Cette vulnérabilité est activement exploitée et des codes d'exploitation sont publiquement disponibles. En attendant la sortie d'un correctif, Microsoft propose de supprimer l'association entre le schéma URL et le programme en désactivant celle-ci dans le registre.
Liens :
- /alerte/CERTFR-2022-ALE-005/
- https://msrc.microsoft.com/update-guide/vulnerability/CVE-2022-30190
- https://doublepulsar.com/follina-a-microsoft-office-code-execution-vulnerability-1a47fce5629e
CVE-2022-26134 : Vulnérabilité dans Atlassian Confluence
Le 2 juin 2022, l'éditeur a annoncé que la vulnérabilité CVE-2022-16134 affectant Confluence est activement exploitée.Le 3 juin 2022, Atlassian a publié les correctifs. Des codes d'exploitation publics ont ensuite commencé à apparaître. La vulnérabilité CVE-2022-26134 est triviale à exploiter. Tout service vulnérable exposé sur Internet doit être considéré comme compromis.
Ce service, tout comme GitLab, ne devrait pas être librement accessible sur Internet. Le fait de restreindre l'accès au niveau applicatif par authentification ou par filtrage d'adresses ip permet de limiter certaines attaques, notamment concernant les mots de passes faibles ou connus.
Cependant, s’il existe un besoin d’accéder à ce service à distance, la bonne pratique est de le placer derrière un réseau privé virtuel (Virtual Private Network, VPN).

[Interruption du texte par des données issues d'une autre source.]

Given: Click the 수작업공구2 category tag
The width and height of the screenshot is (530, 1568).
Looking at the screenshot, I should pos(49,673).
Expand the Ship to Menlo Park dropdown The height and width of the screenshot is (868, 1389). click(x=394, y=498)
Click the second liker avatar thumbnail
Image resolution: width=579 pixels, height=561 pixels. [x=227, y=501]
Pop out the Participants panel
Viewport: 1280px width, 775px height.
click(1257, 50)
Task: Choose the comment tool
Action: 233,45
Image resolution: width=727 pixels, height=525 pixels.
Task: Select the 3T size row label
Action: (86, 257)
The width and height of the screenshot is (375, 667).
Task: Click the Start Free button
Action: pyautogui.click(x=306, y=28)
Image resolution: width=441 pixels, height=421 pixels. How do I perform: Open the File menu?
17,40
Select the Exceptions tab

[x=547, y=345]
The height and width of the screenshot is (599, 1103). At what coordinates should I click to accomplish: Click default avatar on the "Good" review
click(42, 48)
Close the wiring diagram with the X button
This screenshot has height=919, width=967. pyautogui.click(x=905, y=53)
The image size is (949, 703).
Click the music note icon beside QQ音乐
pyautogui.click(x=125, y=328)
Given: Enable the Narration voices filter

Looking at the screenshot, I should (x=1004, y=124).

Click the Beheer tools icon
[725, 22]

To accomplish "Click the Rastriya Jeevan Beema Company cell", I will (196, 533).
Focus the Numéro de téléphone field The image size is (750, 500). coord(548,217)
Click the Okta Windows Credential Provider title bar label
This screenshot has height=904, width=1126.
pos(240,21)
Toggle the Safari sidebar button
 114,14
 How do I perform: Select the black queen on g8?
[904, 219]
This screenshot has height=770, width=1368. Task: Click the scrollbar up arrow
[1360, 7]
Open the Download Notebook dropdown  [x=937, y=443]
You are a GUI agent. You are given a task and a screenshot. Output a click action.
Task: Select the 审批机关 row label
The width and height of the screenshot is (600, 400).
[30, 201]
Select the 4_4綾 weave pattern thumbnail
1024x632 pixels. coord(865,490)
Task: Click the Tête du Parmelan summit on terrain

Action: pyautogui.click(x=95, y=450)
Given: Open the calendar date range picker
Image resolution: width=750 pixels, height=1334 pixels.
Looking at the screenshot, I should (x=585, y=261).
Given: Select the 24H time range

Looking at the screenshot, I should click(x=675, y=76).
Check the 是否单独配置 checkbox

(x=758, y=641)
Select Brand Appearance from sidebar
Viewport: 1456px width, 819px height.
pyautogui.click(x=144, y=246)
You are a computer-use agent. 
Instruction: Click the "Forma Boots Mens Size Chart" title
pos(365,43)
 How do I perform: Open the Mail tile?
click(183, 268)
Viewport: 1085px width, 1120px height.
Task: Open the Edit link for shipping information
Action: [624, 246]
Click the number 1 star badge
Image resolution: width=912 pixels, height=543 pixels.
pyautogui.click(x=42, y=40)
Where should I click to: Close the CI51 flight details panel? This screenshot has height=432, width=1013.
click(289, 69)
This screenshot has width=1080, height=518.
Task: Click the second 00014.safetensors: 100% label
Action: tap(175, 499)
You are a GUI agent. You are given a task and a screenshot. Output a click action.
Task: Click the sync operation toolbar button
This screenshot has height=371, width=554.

Cela permet de réduire la surface d’attaque et plus précisément de se prémunir contre l’exploitation à distance d’une vulnérabilité telle que celle-ci.
Liens :
- /alerte/CERTFR-2022-ALE-006/
- https://confluence.atlassian.com/doc/confluence-security-advisory-2022-06-02-1130377146.html
- https://www.volexity.com/blog/2022/06/02/zero-day-exploitation-of-atlassian-confluence/
Autres vulnérabilités
CVE-2022-30287 : Vulnérabilité dans Horde Webmail
Le 31 mai 2022, SonarSource a publié un billet de blogue concernant la vulnérabilité CVE-2022-30287 affectant Horde Webmail. Cette vulnérabilité permet à un attaquant authentifié d'exécuter du code arbitraire à distance.Comme Horde Webmail n'est plus maintenu depuis octobre 2017, un correctif ne sera probablement pas disponible.
Le CERT-FR n'a pas connaissance de codes d'exploitation publics pour la vulnérabilité CVE-2022-30287. Cependant, des codes d'exploitation publics sont disponibles pour au moins une autre vulnérabilité critique affectant ce produit.
Le CERT-FR recommande donc la migration vers un autre service de courriel Web qui est encore activement maintenu.
Liens :
La mise à jour d'un produit ou d'un logiciel est une opération délicate qui doit être menée avec prudence. Il est notamment recommandé d'effectuer des tests autant que possible. Des dispositions doivent également être prises pour garantir la continuité de service en cas de difficultés lors de l'application des mises à jour comme des correctifs ou des changements de version.